Large-scale model experiment and numerical simulation on convergence deformation of tunnel excavating in composite strata

Abstract

Abstract In this research, a large-scale model experiment was carried out to investigate the convergence deformation and failure characteristics of TBM (tunnel boring machine) excavation surrounding rock in deep buried composite strata. Based on the similar theory, the model test results show that the deformation of tunnel surrounding rock after excavation consists of two parts, instantaneous deformation and continuous creep deformation. When a circular tunnel is excavated in deep buried composite strata, the tunnel surrounding rock is firstly subjected to tensile failure on the soft rock side in the horizontal direction, and shear failure occurs at the top and bottom soft rock areas.

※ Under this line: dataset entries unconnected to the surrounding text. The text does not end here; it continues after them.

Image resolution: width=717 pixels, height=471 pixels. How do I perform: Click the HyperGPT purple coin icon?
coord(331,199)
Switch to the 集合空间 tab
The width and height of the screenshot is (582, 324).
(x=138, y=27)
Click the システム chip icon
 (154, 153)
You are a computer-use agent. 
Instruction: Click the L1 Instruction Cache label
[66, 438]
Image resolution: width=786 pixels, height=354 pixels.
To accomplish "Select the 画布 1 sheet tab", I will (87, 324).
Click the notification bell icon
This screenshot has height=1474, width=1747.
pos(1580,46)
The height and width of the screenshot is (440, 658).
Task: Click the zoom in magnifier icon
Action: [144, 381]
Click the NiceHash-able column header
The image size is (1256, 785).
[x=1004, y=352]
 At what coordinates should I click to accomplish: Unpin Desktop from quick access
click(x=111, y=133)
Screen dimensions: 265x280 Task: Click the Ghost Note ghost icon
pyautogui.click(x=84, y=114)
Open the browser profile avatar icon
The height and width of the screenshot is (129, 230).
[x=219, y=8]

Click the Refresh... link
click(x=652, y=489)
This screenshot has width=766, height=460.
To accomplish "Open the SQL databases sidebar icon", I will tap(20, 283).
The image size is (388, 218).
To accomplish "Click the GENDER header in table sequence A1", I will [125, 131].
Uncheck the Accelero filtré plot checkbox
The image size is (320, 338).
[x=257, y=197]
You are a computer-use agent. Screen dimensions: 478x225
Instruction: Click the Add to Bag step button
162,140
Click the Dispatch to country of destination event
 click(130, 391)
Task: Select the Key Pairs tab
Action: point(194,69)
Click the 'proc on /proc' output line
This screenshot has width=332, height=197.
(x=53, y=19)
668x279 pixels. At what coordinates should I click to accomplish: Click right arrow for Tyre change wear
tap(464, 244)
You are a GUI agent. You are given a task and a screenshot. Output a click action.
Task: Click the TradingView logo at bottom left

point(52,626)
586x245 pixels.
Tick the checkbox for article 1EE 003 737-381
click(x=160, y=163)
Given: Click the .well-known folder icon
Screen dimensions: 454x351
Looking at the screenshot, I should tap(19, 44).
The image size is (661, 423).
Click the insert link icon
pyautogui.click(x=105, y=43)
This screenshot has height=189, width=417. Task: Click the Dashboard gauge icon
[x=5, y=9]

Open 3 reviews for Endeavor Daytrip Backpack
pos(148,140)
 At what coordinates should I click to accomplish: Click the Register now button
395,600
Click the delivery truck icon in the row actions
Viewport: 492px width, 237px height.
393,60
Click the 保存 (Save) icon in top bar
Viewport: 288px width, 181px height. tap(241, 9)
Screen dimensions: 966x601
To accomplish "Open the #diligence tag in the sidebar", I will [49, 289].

With further increase of the external boundary load, the hard rock area of the tunnel in the horizontal direction suffers tensile damage due to stress concentration. Convergence deformation of the tunnel surrounding rock reaches the maximum value in the soft surrounding rock area. And then, based on the proposed damage-softening constitutive model of rock, numerical simulations were conducted out by using the finite difference method in order to analyze the convergence deformation mechanism of tunnel excavating in composite strata. The numerical simulation analysis results show that the damage rule of tunnel surrounding rock is controlled simultaneously by stress and lithological characteristics, which agrees very well with the experimental results.